A few days ago it was my birthday. I’ve been good about writing something on that day in past years, like in this post, but right now I’m just wandering around to finish off this interesting year and simply didn’t feel like putting something out that particular day.
It was a big day though. My birthday was also the fifth anniversary of the date that I departed Arkansas and embarked into the life that I currently live.
I have been traveling full-time for the last five years. I’m not much of fan of travel numbers, but I think in that time, I’ve been to around 75 countries and perhaps traveled 50,000 miles…. or 75,000… I really don’t know. I’ve probably spent 3,000 hours or more in transit, on trains, buses, cars, rickshaws, and yes, occasionally planes.
I’ve meet some amazing people in every corner of the world, a good number of whom I still consider my friends, though I rarely if ever get to see them in person. I’ve loved. I’ve lost. I have seen more unique places in the world than perhaps 99% of the rest of the people alive today. I’ve worked with some of the most inspiring and original people that you could ever imagine. I’ve written it before, and said it countless times – I’m one of the luckiest people on the planet. Perhaps not lucky in all aspects of life, but the number of times that I stop and think to myself “you are such a frickin’ lucky fool.”
But the number of times I’ve said that in the last year or so hasn’t been enough.
I’m ready to be the lucky fool again.
In circling the globe without flying, and managing to hit the southernmost and northernmost cities in the world in the process, I accomplished a feat that I’m not sure many people have done, outside the nautical community. I’ve done the longest continuous rail route possible today, Lisbon to Saigon, all in 30 days.
I like doing big things. I like challenging myself.
In the last couple years, I have been focusing far too much on how I am going to make a living out here, so as to keep traveling. It is the wrong focus. Yes, I need to make money to keep this up, but in my very self-analyzed 2013, one of the many things I have realized is that I’d lost the passion. Almost completely.
I love the fact that my office is in a great place almost everyday, but work only drives me so far. And it keeps me in front of the computer far too long and keeps me from what I want to do. I love wandering. I love challenge travel. I also like meeting new and interesting people and frankly, I feel like I’ve lost the skill of social interaction in the last few years.
It is time to get all that back. Now.
I’m ready to get back to big things. Challenge myself. See what I am capable of. I’ve been putting off the biggest idea I have had since my RTW trip, but am already making plans to do that in 2015, but in the meantime…
The Next Adventure
I was talking to a friend in recent weeks about how each of us wanted out 2014 to work out. We threw around some ideas. We talked about how each of our work projects are going. Talked about hanging out together again in a different location. And, like most of the big things in my life, it hit me quickly, hard, and I knew immediately it was something I wanted to do.
A huge USA road trip.
Just a few months ago, I finally sold my car back in the States. I had held onto it for all the time since I’d left back in 2008. I’m a full-blooded American, meaning… I love cars and love to drive. Giving that car up was like giving up a small part of myself. One of the few things I miss in my lifestyle is just not having the opportunity to get behind the wheel of a car and drive for hours and hours. Like cooking for me, it is therapy. And I want to do it again.
So, I’ll be announcing the details in the coming weeks. We are looking at leaving from San Diego around January 20th or so and getting back there by March 1st, when I need to fly back to Europe for some commitments there. We’ll have about 38 days of driving… and I’m going to want your feedback and ideas of what we should see and do before we leave and during the trip over on my Facebook Fan page.
Time to get back on the proverbial horse. Time to get back to all the things I love in life.

_EXCERPTED RECORDS_:

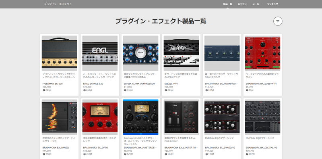Go to the メーカー navigation item
The height and width of the screenshot is (159, 322).
tap(257, 4)
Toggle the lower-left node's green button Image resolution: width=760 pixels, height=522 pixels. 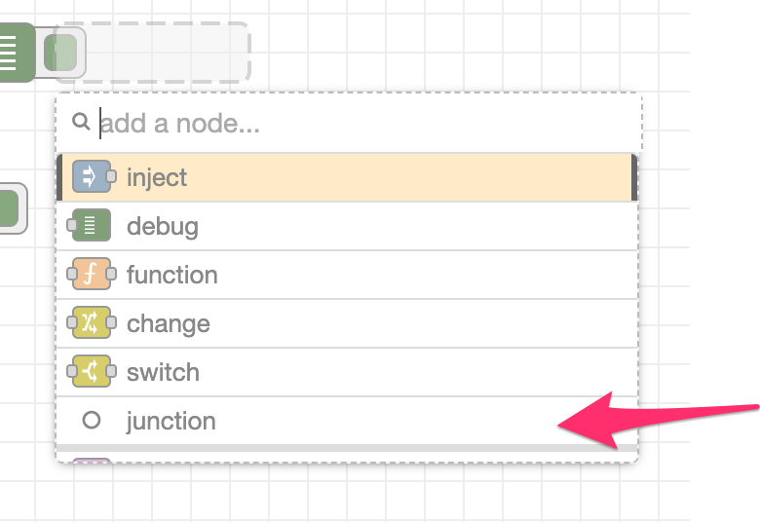(x=9, y=208)
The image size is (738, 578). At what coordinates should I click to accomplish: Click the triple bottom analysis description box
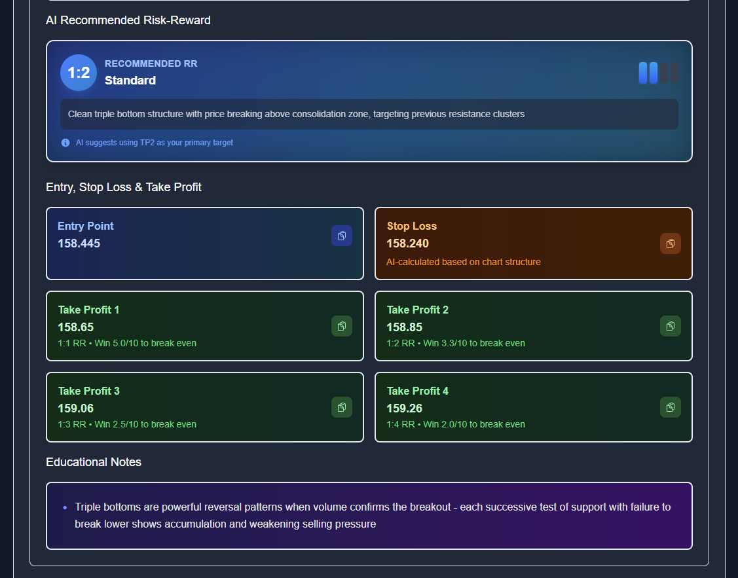[369, 114]
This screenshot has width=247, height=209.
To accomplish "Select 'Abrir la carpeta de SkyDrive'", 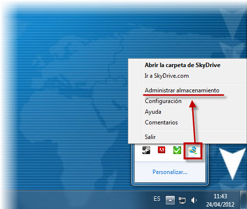I will point(183,65).
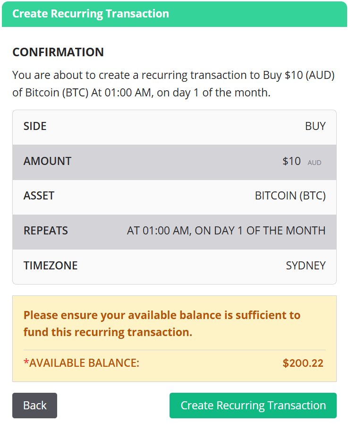The image size is (349, 432).
Task: Click the TIMEZONE row label
Action: pyautogui.click(x=51, y=266)
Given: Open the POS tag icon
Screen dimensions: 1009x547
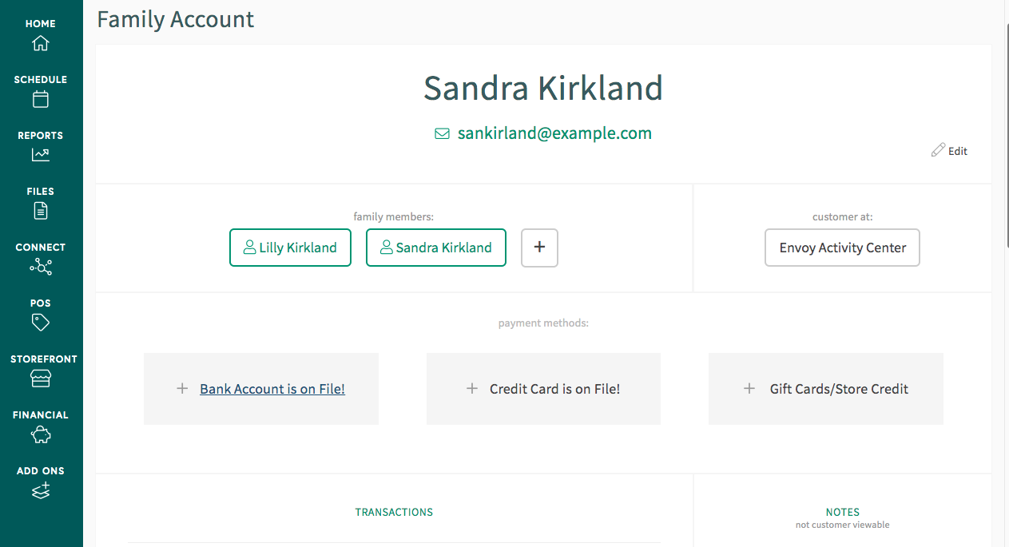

_YOUR TASK_:
According to the travel birthday post, from which city is the USA road trip planned to leave, and around what date? The listing has no connection to the passage about the birthday and the road trip.

_THE COMPLETED TASK_:
From San Diego, around January 20th.